R.E.M. Live at the Olympia

Peter Buck really loves that song. In fact, Buck really loves a lot of the songs on the new record. He uses the phrase no less than six times in his extensive liner notes to R.E.M.’s Live at the Olympia. Other times, he varies his writing with “really like” and “interesting to play” but after a few short lines, you’ve got the picture: This is something they loved doing.

It’s reflected in the pictures that grace the album, the smiling band members banging out barely rehearsed songs for an audience full of fans. There’s something telling in the way that the camera captured them in full flight, the impact it has when you first open the book. They look happy in a way fans haven’t seen in a long time.

Live at the Olympia is a representation of nearly thirty years of work. Listening to the record, you can almost hear all those late nights playing nowhere bars, the years spent on tour, the lifetime of friendship and all the hardships in between.

The record starts with an earthquake, “Living Well’s the Best Revenge,” the song that heralded a new direction for R.E.M. and Accelerate. It’s rough, fast, and loud, shaking the room and completely killed my car’s speaker on the drive back from picking it up. If it hadn’t, surely the incredible “Staring Down the Barrel of the Middle Distance” would’ve. Cranking the cd in the car, that was the only time I’ve ever been thankful for Broad Street traffic.

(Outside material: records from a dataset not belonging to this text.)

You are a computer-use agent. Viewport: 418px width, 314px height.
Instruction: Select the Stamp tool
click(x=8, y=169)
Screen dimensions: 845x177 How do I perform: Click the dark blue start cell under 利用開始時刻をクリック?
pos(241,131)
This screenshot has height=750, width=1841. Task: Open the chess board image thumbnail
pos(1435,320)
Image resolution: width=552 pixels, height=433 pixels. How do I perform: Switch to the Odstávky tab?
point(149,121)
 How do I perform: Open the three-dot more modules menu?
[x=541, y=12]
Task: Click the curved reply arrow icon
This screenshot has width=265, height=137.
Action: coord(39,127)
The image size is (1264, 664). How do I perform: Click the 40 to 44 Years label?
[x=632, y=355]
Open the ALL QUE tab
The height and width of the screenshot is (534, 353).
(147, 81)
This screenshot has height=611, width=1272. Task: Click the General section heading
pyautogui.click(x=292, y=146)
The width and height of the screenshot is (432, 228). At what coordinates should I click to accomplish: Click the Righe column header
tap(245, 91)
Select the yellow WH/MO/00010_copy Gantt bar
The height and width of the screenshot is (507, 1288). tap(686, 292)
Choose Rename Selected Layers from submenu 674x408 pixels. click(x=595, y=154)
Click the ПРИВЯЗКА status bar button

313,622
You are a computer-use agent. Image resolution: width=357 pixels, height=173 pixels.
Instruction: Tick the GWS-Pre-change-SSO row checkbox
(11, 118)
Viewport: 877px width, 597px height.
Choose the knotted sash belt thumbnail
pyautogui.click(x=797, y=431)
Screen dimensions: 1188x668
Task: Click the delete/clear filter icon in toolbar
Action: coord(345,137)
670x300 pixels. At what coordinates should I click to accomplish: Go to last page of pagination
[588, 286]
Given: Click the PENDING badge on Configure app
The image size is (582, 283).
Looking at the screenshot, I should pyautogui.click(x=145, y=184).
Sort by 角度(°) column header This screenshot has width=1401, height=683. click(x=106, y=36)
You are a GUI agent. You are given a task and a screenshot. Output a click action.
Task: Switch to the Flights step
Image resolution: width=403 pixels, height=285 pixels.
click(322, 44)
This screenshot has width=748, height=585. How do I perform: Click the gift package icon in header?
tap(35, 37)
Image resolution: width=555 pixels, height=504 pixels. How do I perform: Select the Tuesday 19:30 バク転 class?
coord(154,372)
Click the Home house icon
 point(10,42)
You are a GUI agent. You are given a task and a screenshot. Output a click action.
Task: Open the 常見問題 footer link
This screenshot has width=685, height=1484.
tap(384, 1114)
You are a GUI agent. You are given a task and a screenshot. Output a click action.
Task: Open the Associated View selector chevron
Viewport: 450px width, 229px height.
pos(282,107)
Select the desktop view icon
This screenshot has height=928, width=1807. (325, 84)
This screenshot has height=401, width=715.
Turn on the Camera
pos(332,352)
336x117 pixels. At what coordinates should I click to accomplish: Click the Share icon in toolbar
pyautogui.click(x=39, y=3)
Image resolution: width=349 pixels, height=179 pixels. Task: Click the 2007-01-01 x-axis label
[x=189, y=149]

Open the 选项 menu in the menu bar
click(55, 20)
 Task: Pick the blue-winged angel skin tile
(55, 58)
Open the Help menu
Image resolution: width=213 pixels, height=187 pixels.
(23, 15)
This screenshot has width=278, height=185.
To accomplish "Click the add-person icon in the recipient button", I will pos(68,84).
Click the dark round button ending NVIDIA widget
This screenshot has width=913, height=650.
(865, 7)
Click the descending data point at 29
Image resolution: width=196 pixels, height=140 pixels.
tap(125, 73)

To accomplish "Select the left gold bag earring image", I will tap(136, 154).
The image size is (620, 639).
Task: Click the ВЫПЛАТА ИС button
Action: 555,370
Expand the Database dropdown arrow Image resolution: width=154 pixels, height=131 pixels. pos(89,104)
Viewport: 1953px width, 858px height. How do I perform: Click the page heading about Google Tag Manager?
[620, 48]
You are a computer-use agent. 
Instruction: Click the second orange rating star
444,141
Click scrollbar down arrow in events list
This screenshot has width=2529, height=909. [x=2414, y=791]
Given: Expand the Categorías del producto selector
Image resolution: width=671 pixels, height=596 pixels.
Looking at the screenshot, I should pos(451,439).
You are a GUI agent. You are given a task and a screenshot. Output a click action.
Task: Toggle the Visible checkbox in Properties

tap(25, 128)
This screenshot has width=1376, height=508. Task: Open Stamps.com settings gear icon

Despite being a live recording, Olympia is a very personal record for all parties involved. Buck describes in the notes how he and Mills sat down and listened to their old albums, rediscovering little gems along the way that they worked into the Dublin rehearsals. There are songs on here that would never have made it onto a regular compilation. Stuff like “New Test Leper” and “Circus Envy” make their first appearances in years, making all of us want dig out Monster and New Adventures in Hi-Fi for another listen.

It’s incredibly hard to sit back and get into the album and not relive the moment when you first heard a particular song. Older fans may remember hearing “Auctioneer” and “West of the Fields” live some 20 years ago. One friend recounted to me the first R.E.M. concert he saw when they played “Kohoutek.” It was a memory he held very close. The same goes with my circle of friends and the stunning “Electrolite.” Putting on the piano-centric Olympia version brought back thoughts of late nights watching set lists appear from the tour and all of us watching the video together across four countries and six time zones. These songs hold incredibly powerful memories for fans and to hear them get special treatment is one of the best things that could happen.

R.E.M.’s always had exciting concerts and cuts like the electrifying “Wolves, Lower” only prove that the band hasn’t lost any live energy. In fact, some songs sound better now than they ever did, a side effect of having a long time to practice. A few decades of playing “So. Central Rain” can do that. Throw in songs like “Gardening at Night” and “Romance” and you have a very interesting, if scattered, roadmap of the musical journey of R.E.M. as a band.

Stipe’s voice has gotten lower and more gravelly with age but he’s still capable of hitting the high notes in “Kohoutek,” filling all the ooo’s and oh’s and ah’s of songs with just as much meaning and inflection as real lyrics. Mills’ bass seems to come and go within the mix (strange) but when his backing vocals hit, they come with a sweet-sounding vengeance. His strength has been providing enough sound melodically to allow Buck to not feel forced to create more sound. It’s a delicate balance but Buck takes on the challenge, tearing a hole in your heart in the first notes of “Until the Day is Done.”

The unsung heroes of Olympia are the auxiliary musicians Scott McCaughey and Bill Rieflin. They’re not official members of R.E.M. but may as well be. Rieflin takes Berry’s original drum patterns and keeps true to the spirit of the song while adding just a bit of his own stylings. McCaughey has been with the band almost as long as Berry was, his years of playing alongside Buck in various bands giving an otherwise loose performance a tighter feel. McCaughey’s vocals with Mills’ on songs like “Harborcoat” fit perfectly. But it’s his slide guitar work on “On the Fly” that takes the track to a whole new level.

The between-song chatter is charming, sprinkled with a few insights into Stipe’s lyrical work and a lot of fan involvement. Whoever protested “Man Sized Wreath” being cut, thank you. The band has called Live at the Olympia an olive branch to fans. It’s not an olive branch. It’s practically the whole grove!

There’s a great deal of joy surrounding this record. Olympia acts both a nod to the past and a look to the future, shared with the people who were there from the beginning and all of us who have joined in along the way. Despite everything that has happened in the past few years, or perhaps because of it, R.E.M. have found themselves stronger as a band. This is not a memorial to who the band used to be. It’s a celebration of who they are.

R.E.M. Live at the Olympia. This one is for the fans. This one is for the band. This one is for us. And you can bet that we all “really love that song.”